Limitations of the study

The current study had methodological limitations that may have affected interpretation of the results. Our cross-sectional design allowed identification of several factors associated with job satisfaction, although causal inferences can hardly be made. Since job satisfaction, as the dependent variable, and all predictor variables were assessed by self-reports, the results might be contaminated by common method variance or self-report bias [74]. Whether the results are applicable to other hospitals is difficult to assess. The selection of the four hospitals intentionally included hospitals in East and West Germany, and hospitals providing maximum and basic healthcare services in an attempt to achieve a form of guided random sampling of German hospitals and hospital-based physicians. On a positive note, a high response rate of 61% was achieved.

Conclusion

Increasing social capital in hospitals requires in-house strategies for reinforcing a culture of trust and willingness to work together. Problems in the hospital or with individuals should be identified using regular, standardized employee polls. We propose regular "team sessions" and professional supervision as suitable measures for enhancing the social climate in hospitals and for improving communication structures.

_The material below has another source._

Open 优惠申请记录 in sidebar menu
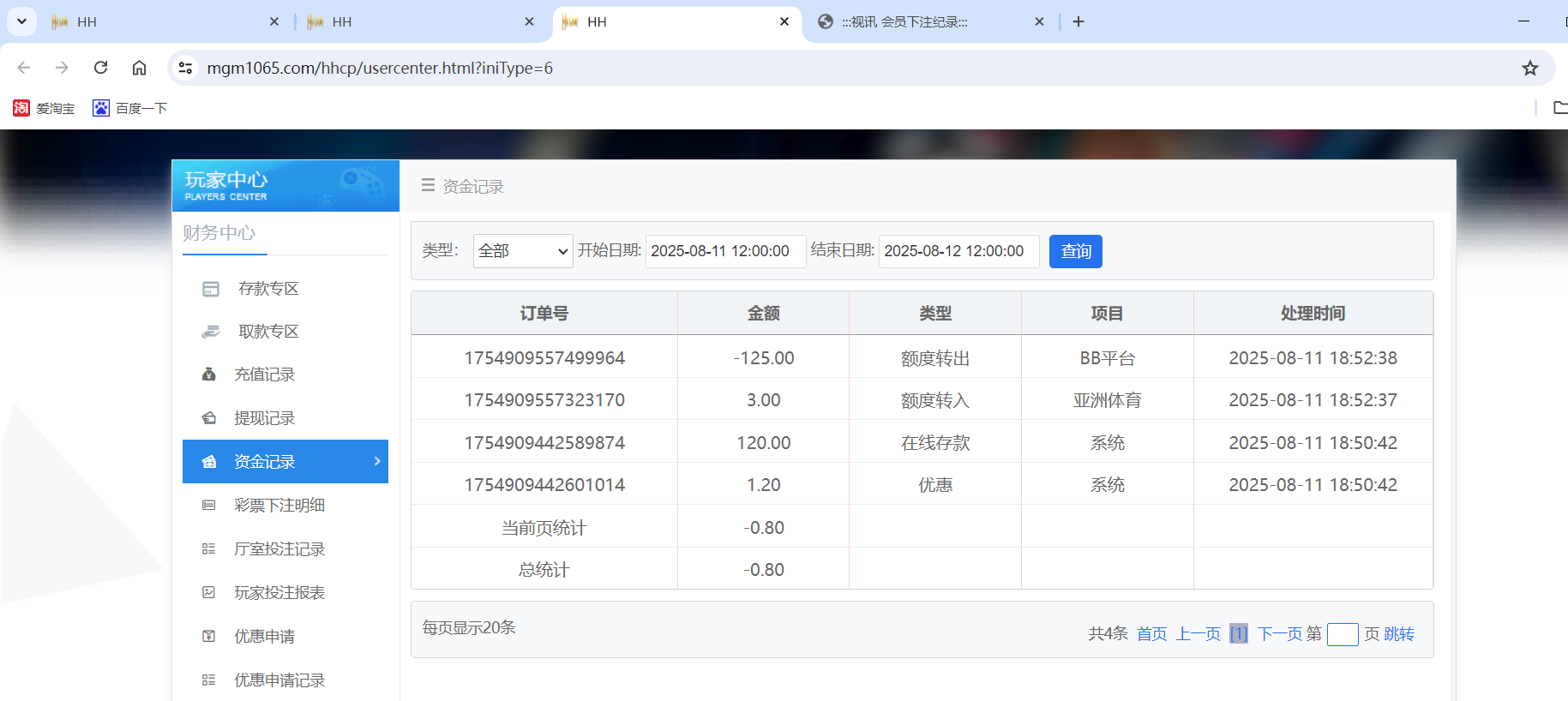 pyautogui.click(x=279, y=680)
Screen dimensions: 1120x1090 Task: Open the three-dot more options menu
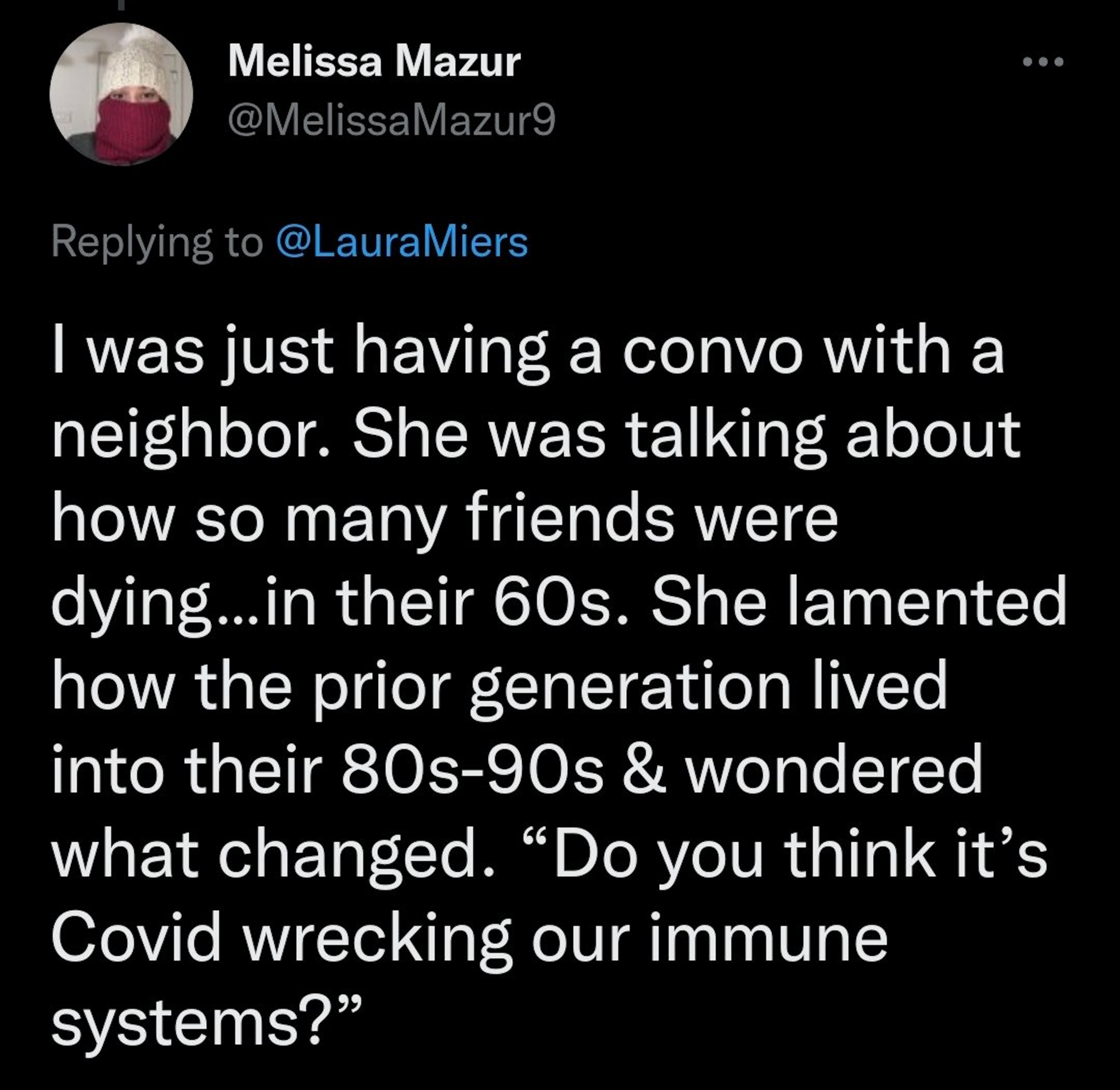click(x=1043, y=61)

In addition we assume, as often "the rot starts at the top," that the leaders in the middle and upper management levels in hospitals can contribute considerably to strengthen social capital. Management seminars should impart skills of optimising communication structures and processes in the hospital, detecting problems arising in the interaction between staff members and teamwork early, and reacting adequately. Thus, leaders can contribute effectively to improve the working atmosphere significantly in a top-down approach and thus act as role models for the next generation of leaders. This is an important, but too often disregarded task of physicians in leadership positions, especially in hospitals. Furthermore we suggest interventions implemented or designed not only on the individual level (i.e. physicians/leaders) but also on the organizational level. For example, hospital settings should be designed so that there is ample interaction and cooperation among health professionals, emphasizing trust, reciprocity, alliances, bonding, and shared understanding, while promoting organizational justice and conflict resolution. Additionally, we recommend assessing physical and mental symptoms (e.g., burnout, stress) and job satisfaction with standardized instruments within the scope of regular examinations by the hospital medical officer. In this way, first signs of weak social capital or a bad working atmosphere and the potential physical or mental effects on the staff members can be detected early.